**Activity**
In the forum thread about championship titles, what does CB Jones say is the only thing his son can control?

══ Text excerpt ══

At the same time, there are those who win the elite division championships, where the ones competing in that division are scrapping for a place on the US National Team (the one that travels to the PKF and WKF).  Winning that division does carry quite a bit of prestige.


----------



## Kababayan (Dec 19, 2017)

CB Jones said:


> World Champion only denotes that the championship was open to anyone in the world.
> 
> So a sanctioning body holds a championship that is open to everyone in the organization in the world....it is that sanctioning body’s world championship tournament or match or whatever.....it doesn’t necessarily mean you are the champion of the world....just that you are the champion of whole sanctioning body.



I think CB Jones said it very well. What the trophy, belt, or title says shouldn't diminish what a person does to defeat "those" opponents on"that" particular day, nor should it diminish anyone's else's courage for competing.


----------



## CB Jones (Dec 19, 2017)

Kababayan said:


> I think CB Jones said it very well. What the trophy, belt, or title says shouldn't diminish what a person does to defeat "those" opponents on"that" particular day, nor should it diminish anyone's else's courage for competing.



What I tell my son is that he has no control of the quality or number of his opponents.  The only thing he can control is the level that he performs at.

Push himself to compete at his highest level and be proud of what he achieves.  In the end, don’t sweat the haters.


----------

═══
══ Excerpted data ══

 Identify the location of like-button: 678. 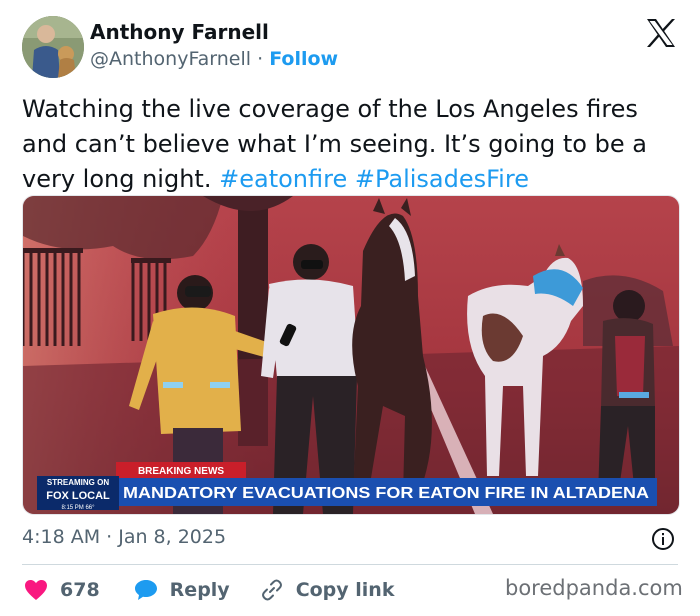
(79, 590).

═══
══ Excerpted data ══

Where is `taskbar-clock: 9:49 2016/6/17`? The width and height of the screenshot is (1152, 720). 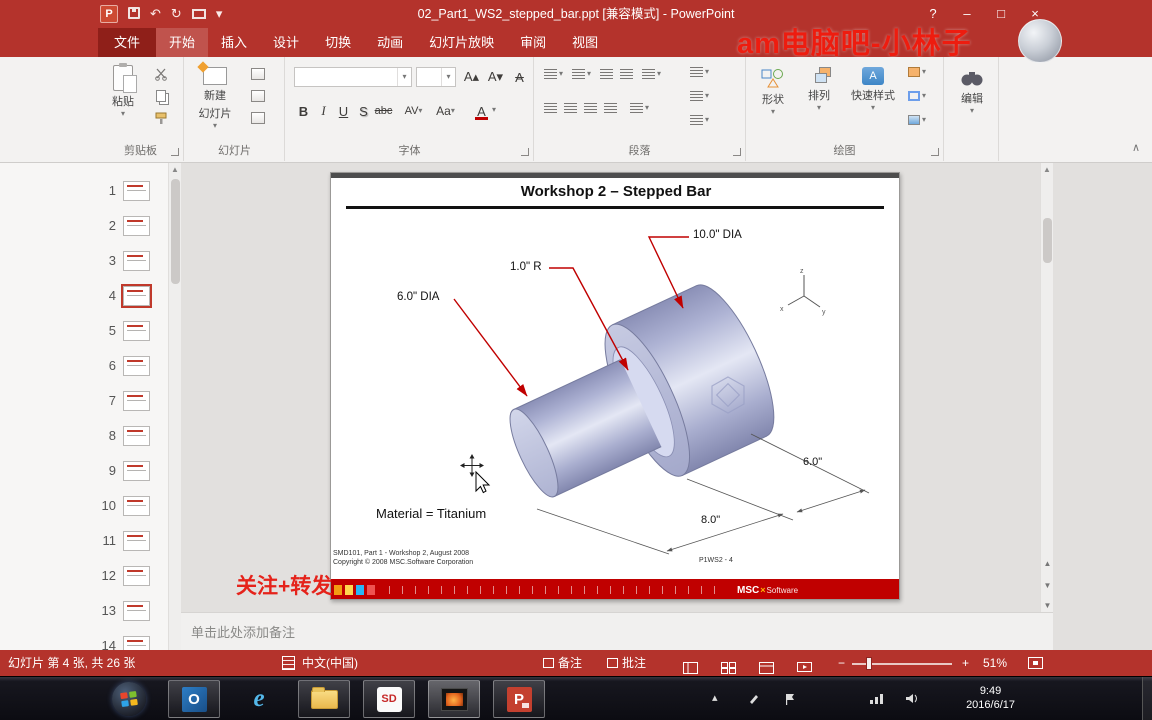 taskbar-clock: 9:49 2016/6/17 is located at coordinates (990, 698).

═══
══ Excerpted data ══

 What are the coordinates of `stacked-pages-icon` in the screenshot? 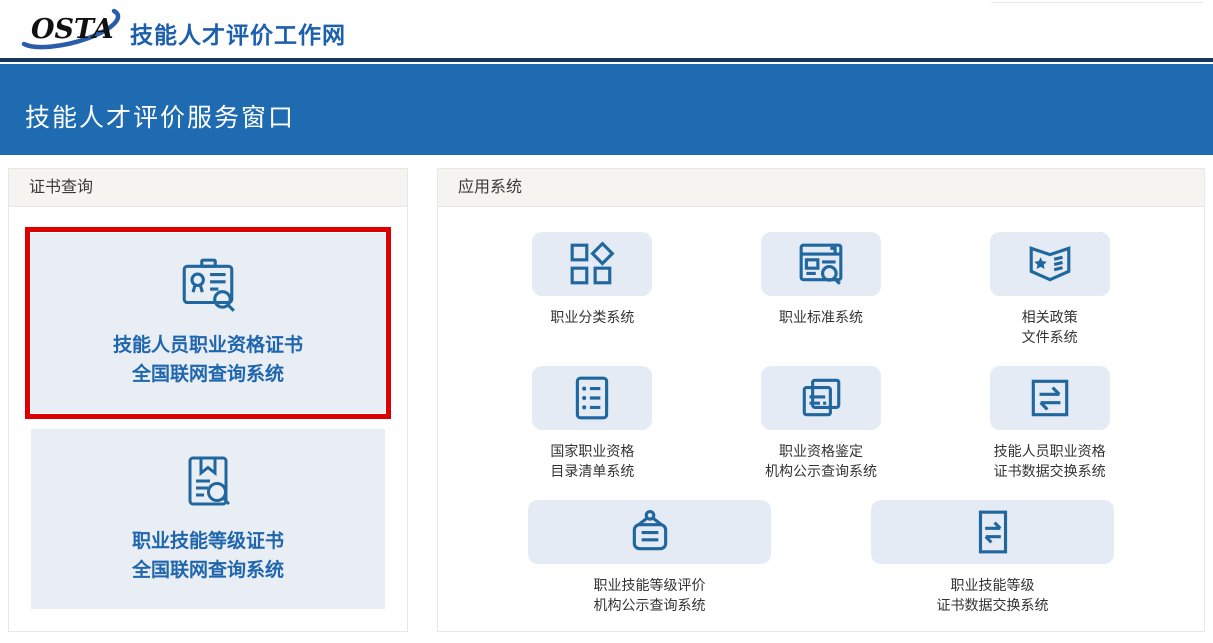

═══

**Task response**
The level he performs at.